At the time, spyware was not yet a mainstream business model so there was no outrage because respectable, established companies didn't yet become spyware operators. There was still mutual trust back in the day.
I remember a time when you had to be careful to not reveal your IP address to untrusted peers (e.g. on IRC) because a single specially malformed packet called the "Ping of Death" would reliably crash any internet-connected Windows PC.
That was a wild time. Nobody talked about security back then. The idea that everything in our lives would eventually run over the internet just wasn't on people's minds.
Makes total sense, especially recalling the zeitgeist of the era. IIRC, this was during the height of worms which propagated via vulnerabilities in code that handles network traffic.

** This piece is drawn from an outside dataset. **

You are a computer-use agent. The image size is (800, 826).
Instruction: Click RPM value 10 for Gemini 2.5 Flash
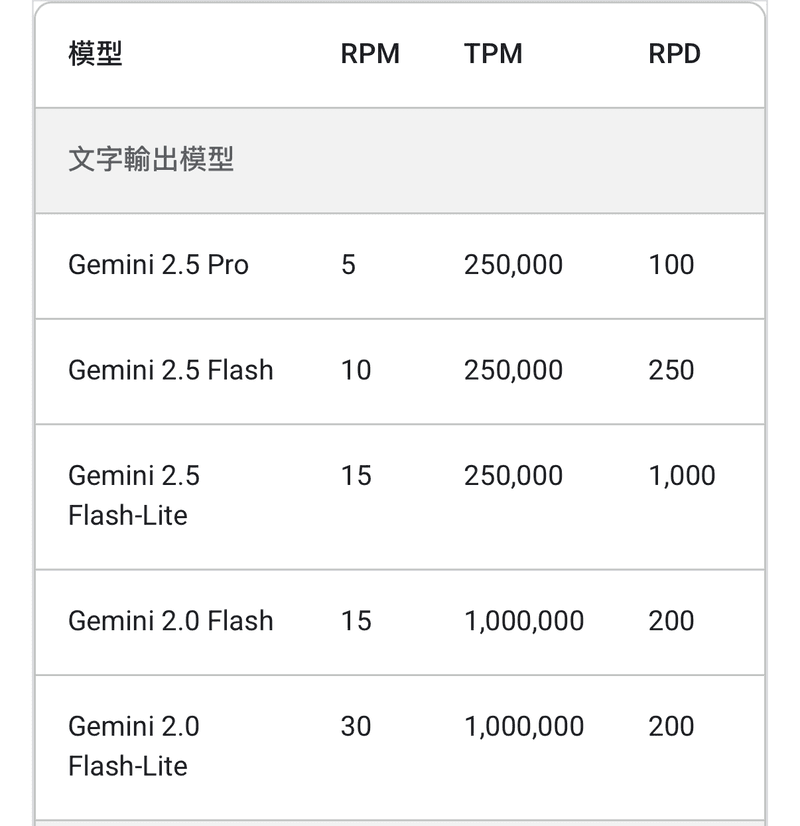pos(356,370)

Security was literally nonexistent. If you were at the console, you had control of the machine. Pwning one over the network was probably not difficult, though it wasn't the kind of thing people spent much time on back then.
Torrenting and child porn, I would guess. I remember the slow transition from people using open networks to securing the shit out of them, and there was this big fear that someone could use your network to download copyright-protected and/or illegal material, and it would be tied to your IP.
Of course, back then everyone using a computer was doing so in the course of their employment and abuse of the system could result in being fired. Systems have become more closed partly because the anti-abuse function benefits strongly from centralisation so you don't have to duplicate effort whacking the same abusers.
> Sometimes I'd wish our internet would be more like the network the computers in Star Trek use.
Everything was unencrypted until late 90s (and in many cases until late 00s). Email (both smtp and pop3/imap), irc, web, gopher, telnet, ftp, local disks, removable storage, network storage (smb/nfs etc), everything. Computing and the internet was much nicer place, there wasn't such an adversial attitude where everything would be broken just because its out there like today.
Oh, unencrypted data was an even bigger issue back then. I remember still having ethernet hubs at the time and watchin the data go to and from my buddies computer on the our network.
There was little to no spyware or malware risk because this was a time when stealing CPU cycles couldn’t make you money, machines couldn’t be used to anonymously generate internet traffic, and exfiltrating captured data was essentially impossible.
As soon as all the computers went online, the frivolity had to stop.